Assigned task
Show me every line in the listing that has the word "deal".

BEGIN Information supplied

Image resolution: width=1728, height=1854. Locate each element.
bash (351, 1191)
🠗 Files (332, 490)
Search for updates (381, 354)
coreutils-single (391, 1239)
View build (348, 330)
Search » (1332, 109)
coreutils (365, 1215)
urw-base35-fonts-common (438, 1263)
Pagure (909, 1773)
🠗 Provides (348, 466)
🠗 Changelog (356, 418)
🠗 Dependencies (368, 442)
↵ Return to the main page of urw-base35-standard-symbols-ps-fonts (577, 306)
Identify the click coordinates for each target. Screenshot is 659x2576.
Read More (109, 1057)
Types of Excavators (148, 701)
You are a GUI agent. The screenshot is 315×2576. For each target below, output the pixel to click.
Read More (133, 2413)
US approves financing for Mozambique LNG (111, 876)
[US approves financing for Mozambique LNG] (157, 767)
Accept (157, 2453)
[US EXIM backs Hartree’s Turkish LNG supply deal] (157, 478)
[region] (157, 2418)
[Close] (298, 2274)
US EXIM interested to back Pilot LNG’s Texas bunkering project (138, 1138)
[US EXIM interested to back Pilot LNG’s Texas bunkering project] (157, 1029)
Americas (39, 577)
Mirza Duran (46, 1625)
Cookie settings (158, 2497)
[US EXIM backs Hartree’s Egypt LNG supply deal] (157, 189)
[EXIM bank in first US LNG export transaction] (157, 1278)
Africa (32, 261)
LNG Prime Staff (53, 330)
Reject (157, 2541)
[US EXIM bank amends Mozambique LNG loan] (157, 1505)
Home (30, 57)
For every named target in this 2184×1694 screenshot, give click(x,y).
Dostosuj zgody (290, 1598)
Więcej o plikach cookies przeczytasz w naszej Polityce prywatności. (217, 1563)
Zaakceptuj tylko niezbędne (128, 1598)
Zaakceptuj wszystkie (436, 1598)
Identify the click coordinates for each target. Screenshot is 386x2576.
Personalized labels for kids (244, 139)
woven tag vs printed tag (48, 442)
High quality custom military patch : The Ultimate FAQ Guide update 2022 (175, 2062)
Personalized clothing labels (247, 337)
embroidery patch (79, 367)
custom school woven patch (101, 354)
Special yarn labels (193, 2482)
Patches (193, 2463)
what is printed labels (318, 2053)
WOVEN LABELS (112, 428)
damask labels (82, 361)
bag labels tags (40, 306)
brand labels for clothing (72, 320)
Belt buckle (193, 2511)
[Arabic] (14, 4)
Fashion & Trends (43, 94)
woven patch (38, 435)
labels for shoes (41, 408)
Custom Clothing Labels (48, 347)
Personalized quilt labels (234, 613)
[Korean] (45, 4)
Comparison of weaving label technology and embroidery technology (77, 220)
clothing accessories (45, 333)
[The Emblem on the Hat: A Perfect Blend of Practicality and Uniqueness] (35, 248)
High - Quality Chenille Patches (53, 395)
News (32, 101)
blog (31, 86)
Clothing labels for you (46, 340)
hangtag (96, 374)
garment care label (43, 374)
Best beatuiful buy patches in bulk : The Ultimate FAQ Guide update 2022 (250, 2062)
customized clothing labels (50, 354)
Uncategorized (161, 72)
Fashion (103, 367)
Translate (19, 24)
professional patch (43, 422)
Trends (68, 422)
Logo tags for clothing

END Information supplied

Written response
[US EXIM backs Hartree’s Turkish LNG supply deal] (157, 478)
[US EXIM backs Hartree’s Egypt LNG supply deal] (157, 189)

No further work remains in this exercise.